Najah Salah Ali

Personal information
- Nationality: Iraq
- Born: Najah Salah Ali 1980 (age 45–46) Iraq
- Weight: Light flyweight

Boxing career

Boxing record
- Total fights: 2
- Wins: 1
- Losses: 1
- Draws: 0

= Najah Salah Ali =

Iraqi boxer

Najah Salah Ali (born c. 1980) is an Iraqi professional boxer, who was the only Iraqi boxer to qualify for the 2004 Athens, Greece Olympics.

==Career==
Ali became interested in boxing as a young child, but most boxing gyms in Iraq at the time were generally in bad shape, making it hard for him and his fellow young boxers to train.

Najah Ali grew during the Saddam Hussein era. He claims to have heard from other athletes about tortures committed against them by Hussein and his son Uday, but he himself was never hurt by them.

In 2002, Najah Ali won the Asian amateur boxing championship.

===Olympics===
After the United States invasion of Iraq in 2003, Ali met with Maurice Watkins, a former professional world title challenger who had been assigned by the American government to train Iraq's Olympic boxing team.

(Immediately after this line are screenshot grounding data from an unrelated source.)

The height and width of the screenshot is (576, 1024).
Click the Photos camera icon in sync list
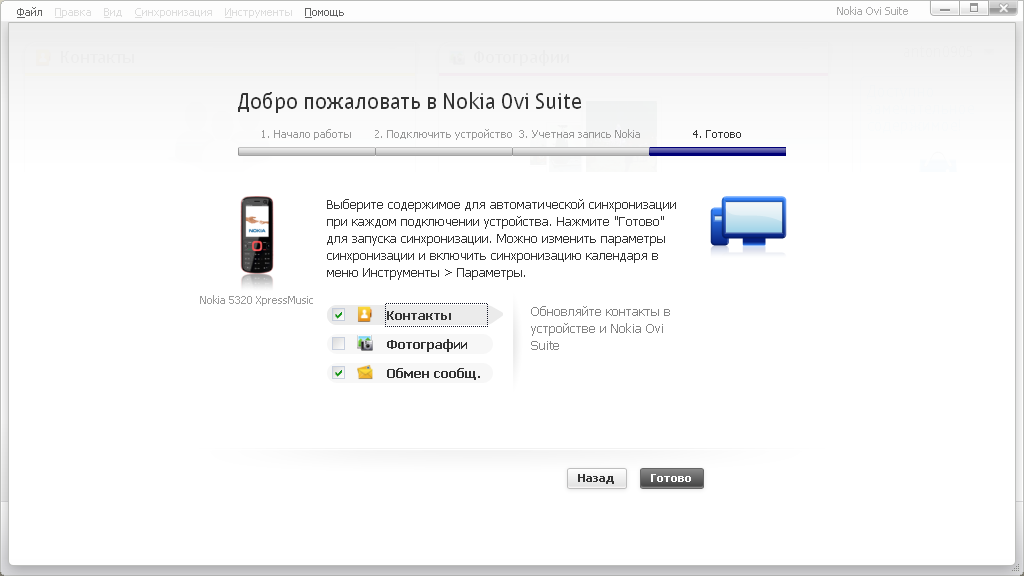365,344
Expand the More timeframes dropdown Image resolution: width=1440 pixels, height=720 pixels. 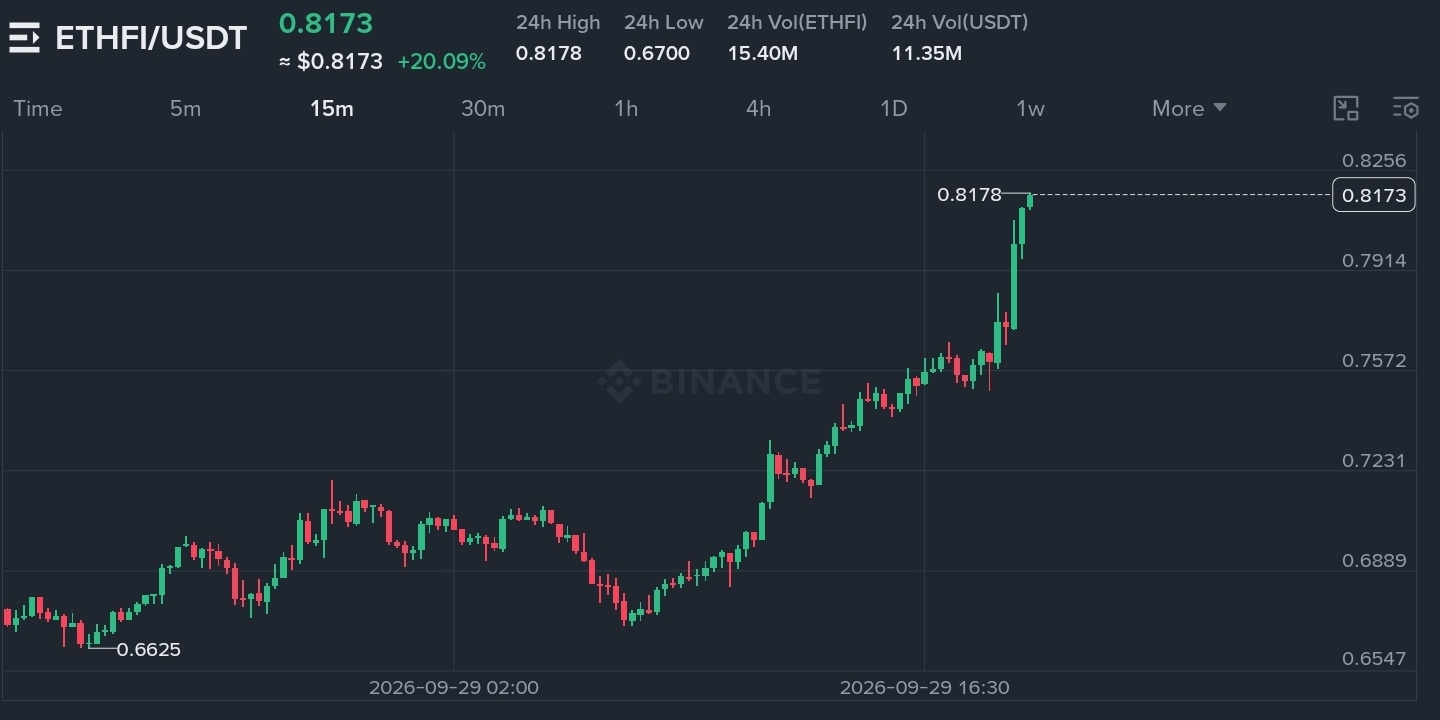click(1189, 108)
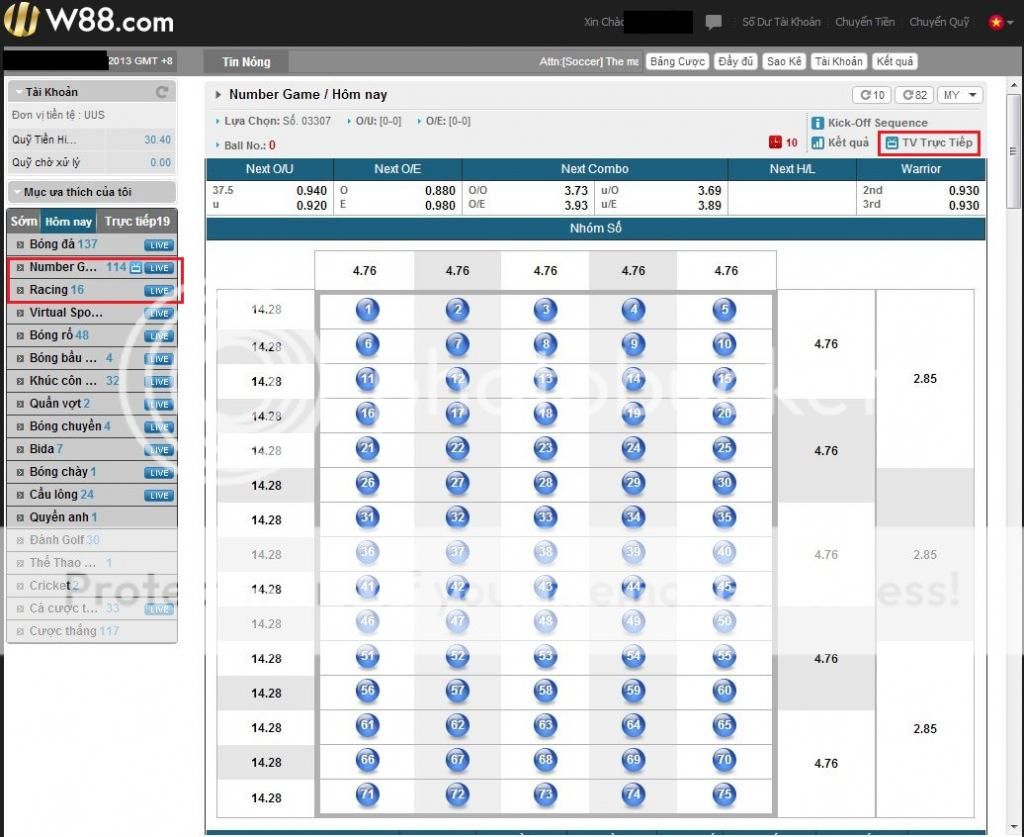Image resolution: width=1024 pixels, height=837 pixels.
Task: Open Kết quả chart icon under Kick-Off Sequence
Action: click(x=817, y=143)
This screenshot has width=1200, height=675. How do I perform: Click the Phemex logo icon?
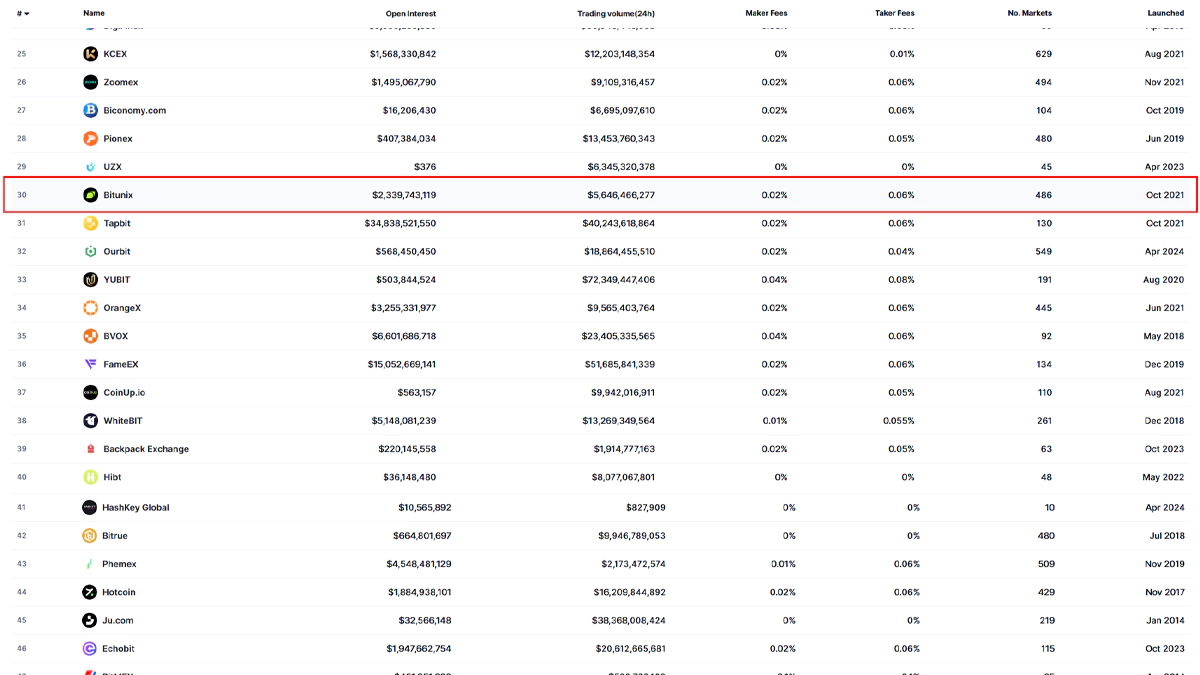tap(91, 564)
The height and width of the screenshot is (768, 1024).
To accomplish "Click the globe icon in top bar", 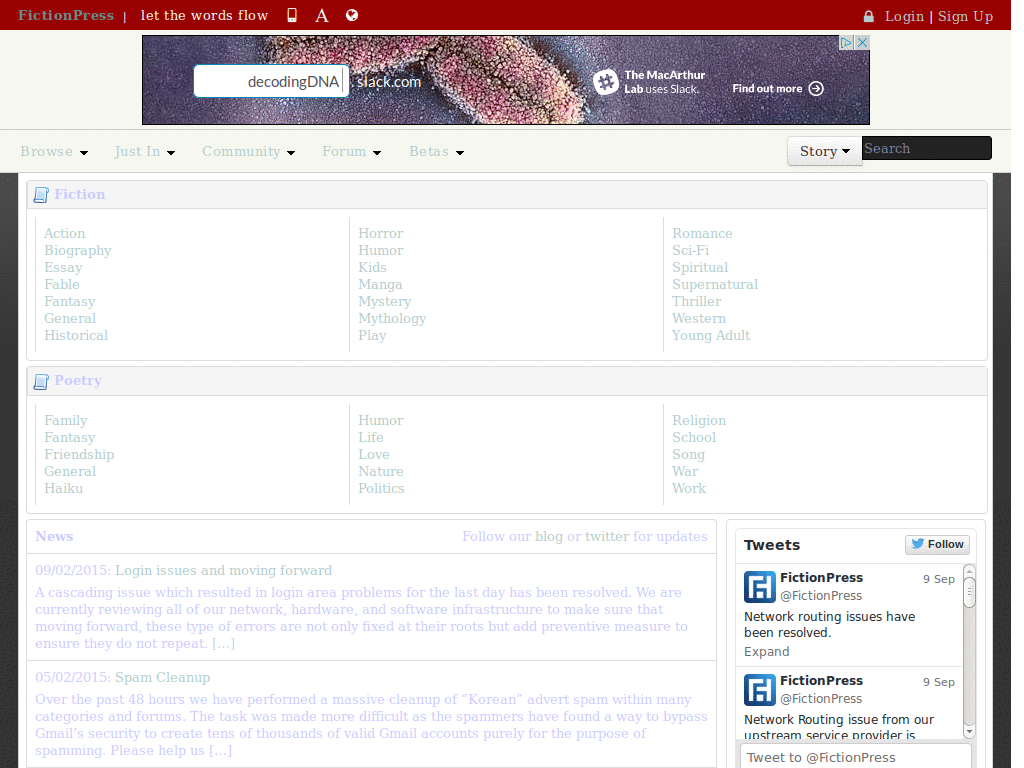I will pos(351,15).
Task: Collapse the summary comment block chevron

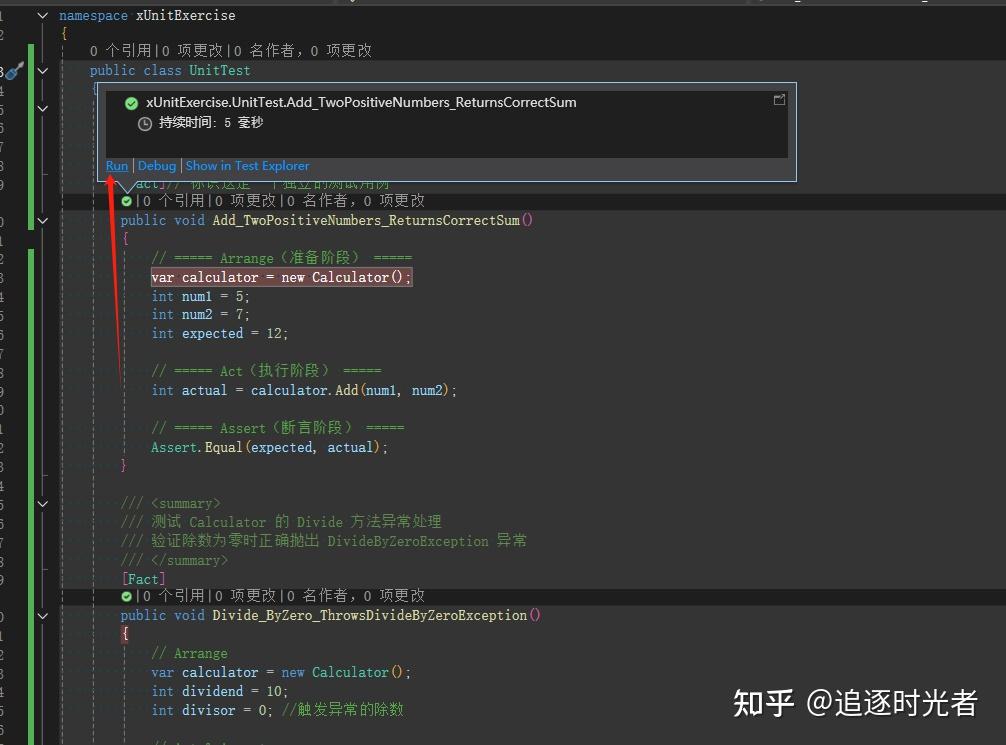Action: [x=42, y=503]
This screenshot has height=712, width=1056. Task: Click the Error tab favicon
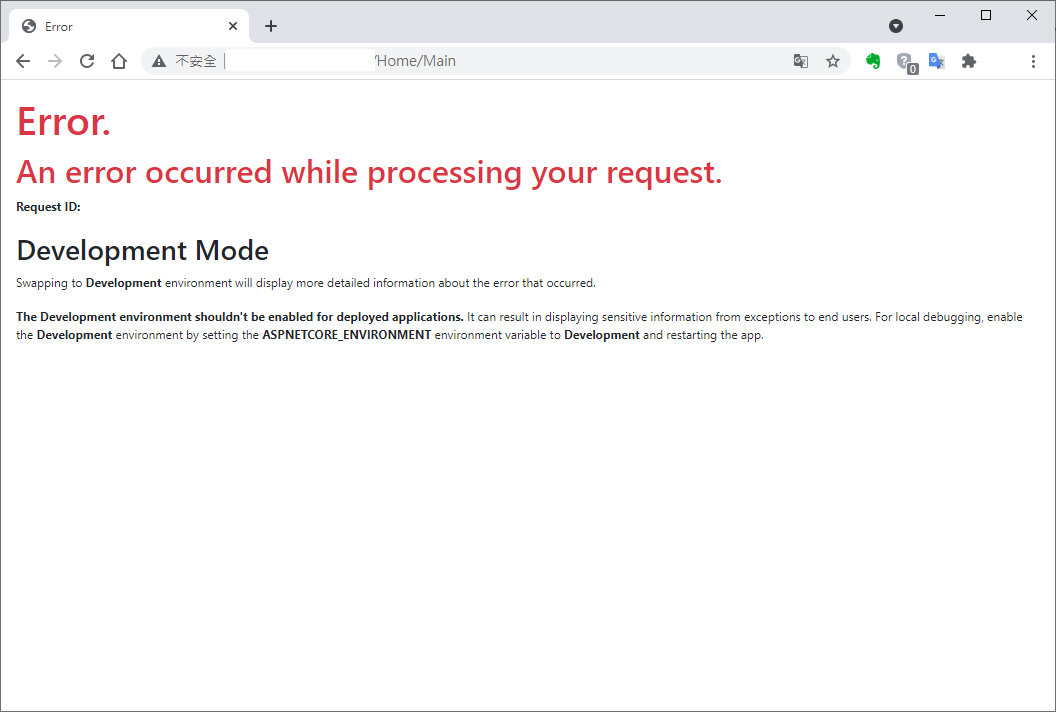point(29,26)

Ali and eight other Olympic hopefuls were put on a strong training regime by Watkins. Despite losing in qualifying competitions at different countries, Ali became the only Iraqi to qualify for the 2004 Olympic Games, earning a wild-card spot because of his sportsmanship, among other things.

After securing their Olympic spot, Ali and Watkins moved to New York, where they began to train at the legendary Gleason's Gym. Their story was subsequently shown at many United States outlets, including CNN.

Ali hoped to become Iraq's first Olympic boxing medalist, the second one overall, and the first Iraqi to earn a medal since a wrestler earned a bronze medal at the 1960 Rome Olympics. He competed in the light flyweight weight class (the lightest, for all boxers under 48 kilograms), winning his first bout vs a North Korean by a healthy margin of 21–7. In the second round, however, he was defeated by Aleksan Nalbandyan.

===After Athens===
Ali, who earned a bachelor's degree in computer science at Alrafdean University, applied to the University of Houston to continue his studies. He was accepted by the university, but has been denied a student visa four times by the United States Department of State.

At the Asian Games 2006 he lost his first match 21:30 to eventual runner-up Suban Pannon.